I think you're slightly exaggerating the difference. No doubt the average height has gone up, but you are still on the tall side, and there are still men who are 5'4" and don't see you as a "giant" but just a tall guy.

Also, consider modern-day jockeys who ride racehorses - they are specifically smaller in order to allow the horse to go as quickly as possible - not beyond possibility that medieval fighters took that into account as well.
posted by mdn at 1:40 PM on February 24, 2012 [1 favorite]

A lot of armor that survives was parade or ceremonial armor, not necessarily meant to be fought in but rather to look good and show off how wealthy you and your family were. They may have also been suits for younger men - teenagers, even - not fully grown warriors.
posted by PussKillian at 2:22 PM on February 24, 2012

As an interesting case study, the Icelandic horse is supposed to be essentially unchanged as a species since the Vikings first brought them to the island during the Viking Age.

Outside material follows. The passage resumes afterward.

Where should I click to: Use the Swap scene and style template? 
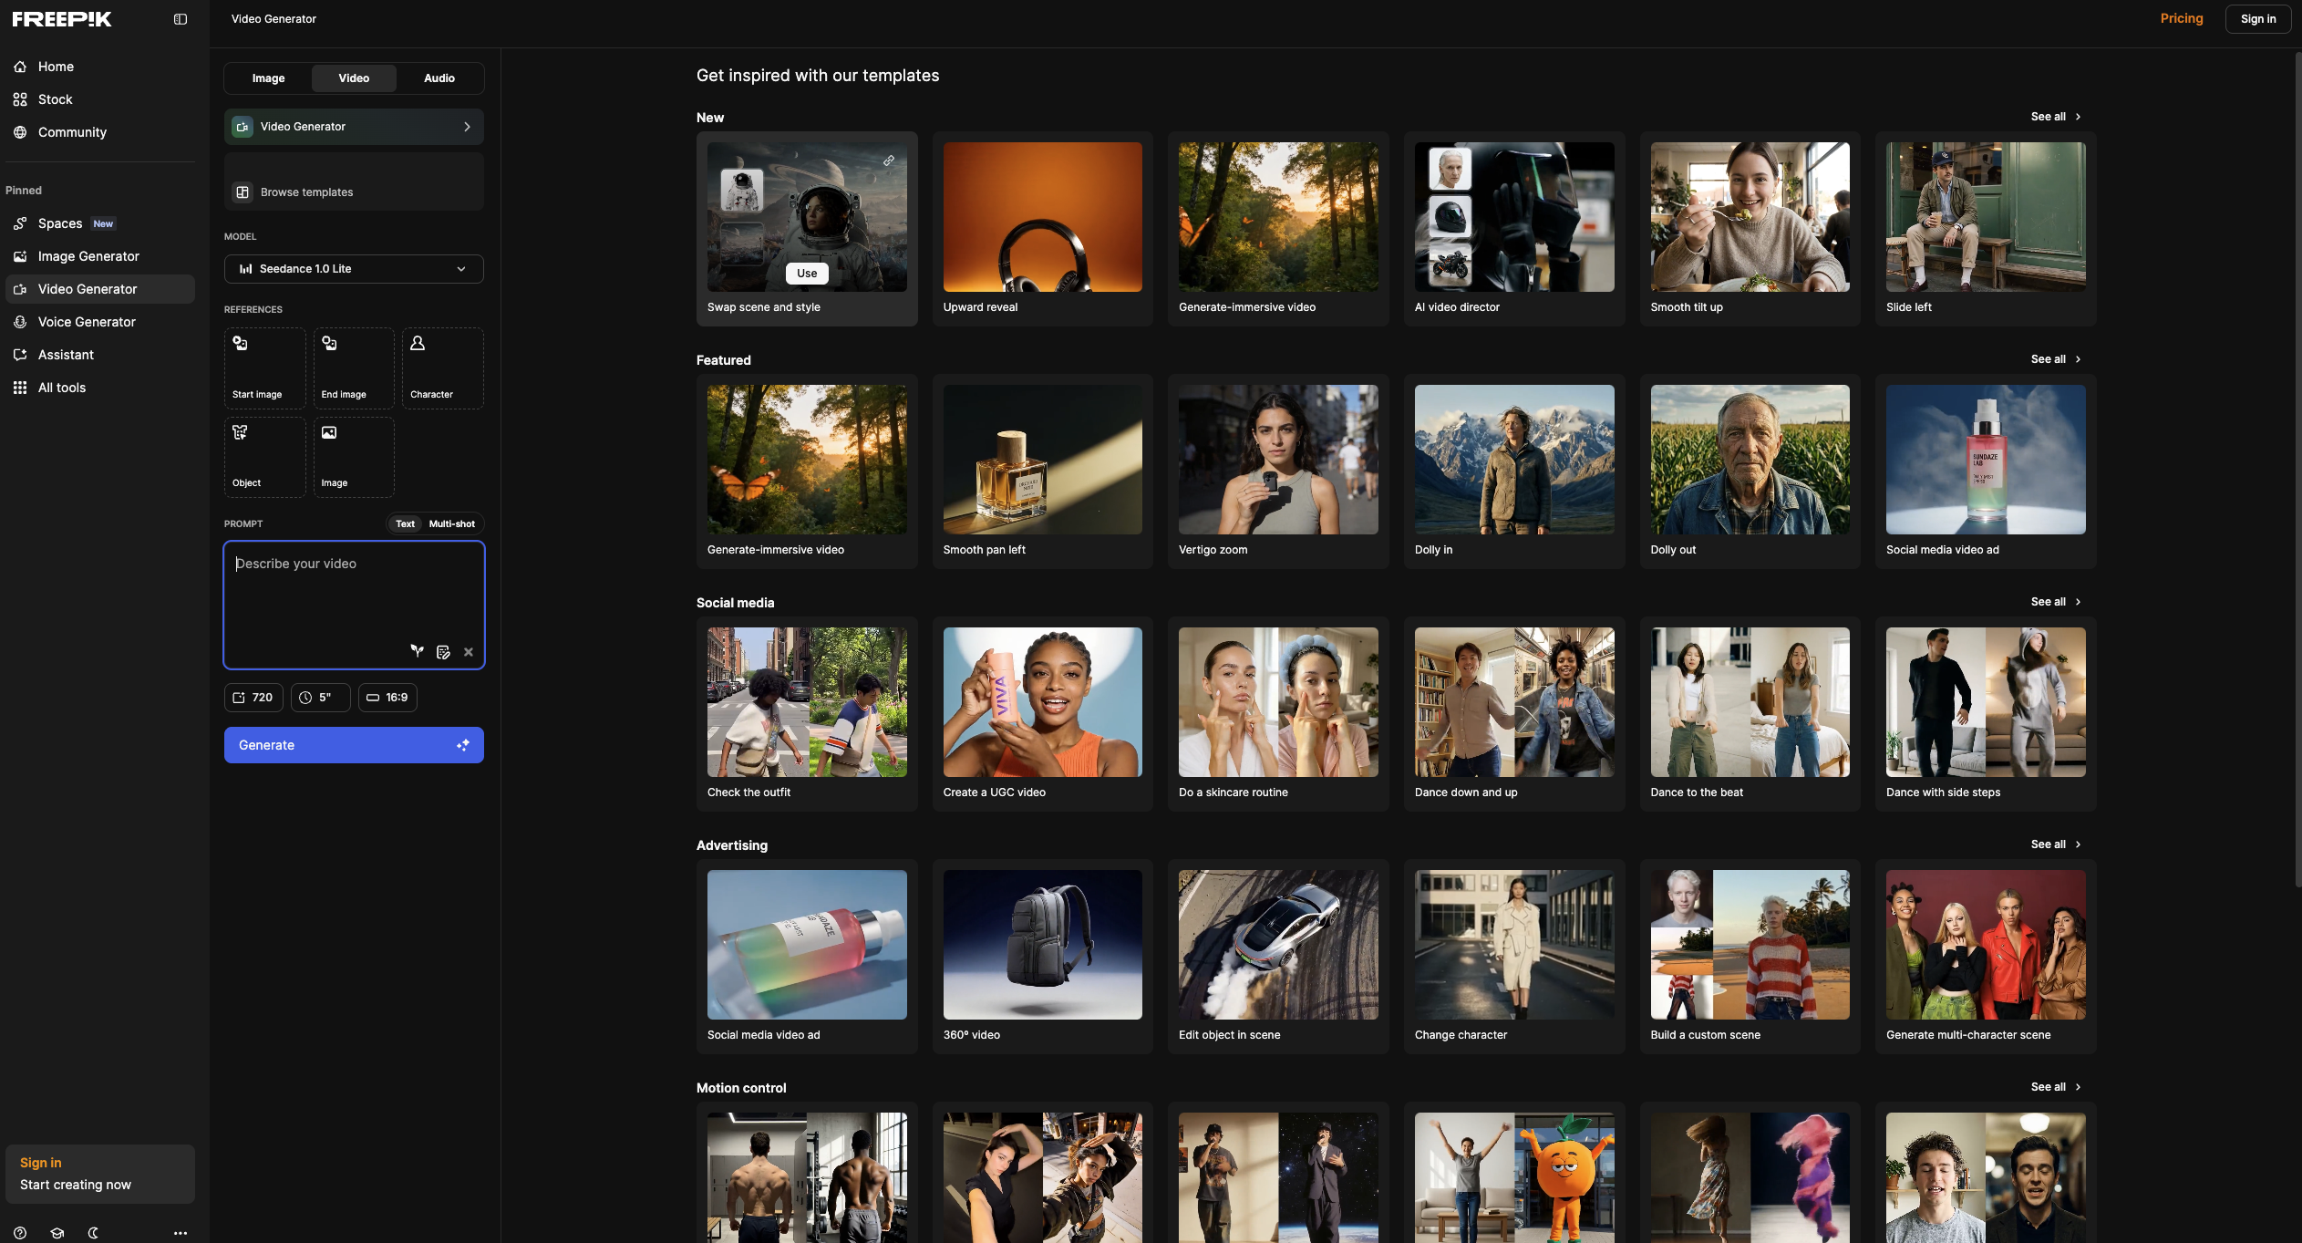tap(806, 273)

They are small. Adorably small. Small enough that every tourist I talked to wanted to call them ponies, despite the fact that this makes Icelanders upset.
posted by zjacreman at 2:58 PM on February 24, 2012

Yeah, I'm pretty sure selective breeding causes more of a differentiation in terms of size than nutrition does, unless you're talking about a special case like the Chincoteague Ponies. Parade horses might also have been fancier, more expensive horses than battle horses, or the armor might have been for a younger soldier. The Roman cavalry had higher standards for height than what you're imagining (5'10"? 5'8"? can't remember exactly) and that was over a millennium before the armor you saw. 15.2 hands isn't huge but it's pretty large.

(Of course, a long time ago, all "horses" were adorably small! But that was admittedly 52 million years ago...Falabellas are bred to remain tiny and adorable, and this picture between a miniature horse and a Belgian Draft Horse is a good demonstration of the range of breeding patterns and genetic quirks possible within Equus.)
posted by jetlagaddict at 4:29 PM on February 24, 2012

According to a curator at the Bata Shoe Museum, shoes which survive long enough to become historical artifacts tend to have been abnormally smaller than their own contemporaries: they survived because they were rarely worn, and they were rarely worn because few people could fit in them. Armor is tough (obviously), but does get dented and punctured, and armor designed for earlier eras would be especially vulnerable to later weaponry. On the other hand, unworn armor presumably runs the risk of not being maintained, or even of being melted down. It is conceivable that some of these pressures skewed the sample of horse and/or human armor to survive -- or even that opposite pressures operated on each one (since people might have been less reluctant to melt down horse armor, or, alternately, less reluctant to keep re-using it) -- and that this could help account for the elephantine discrepancy you noticed.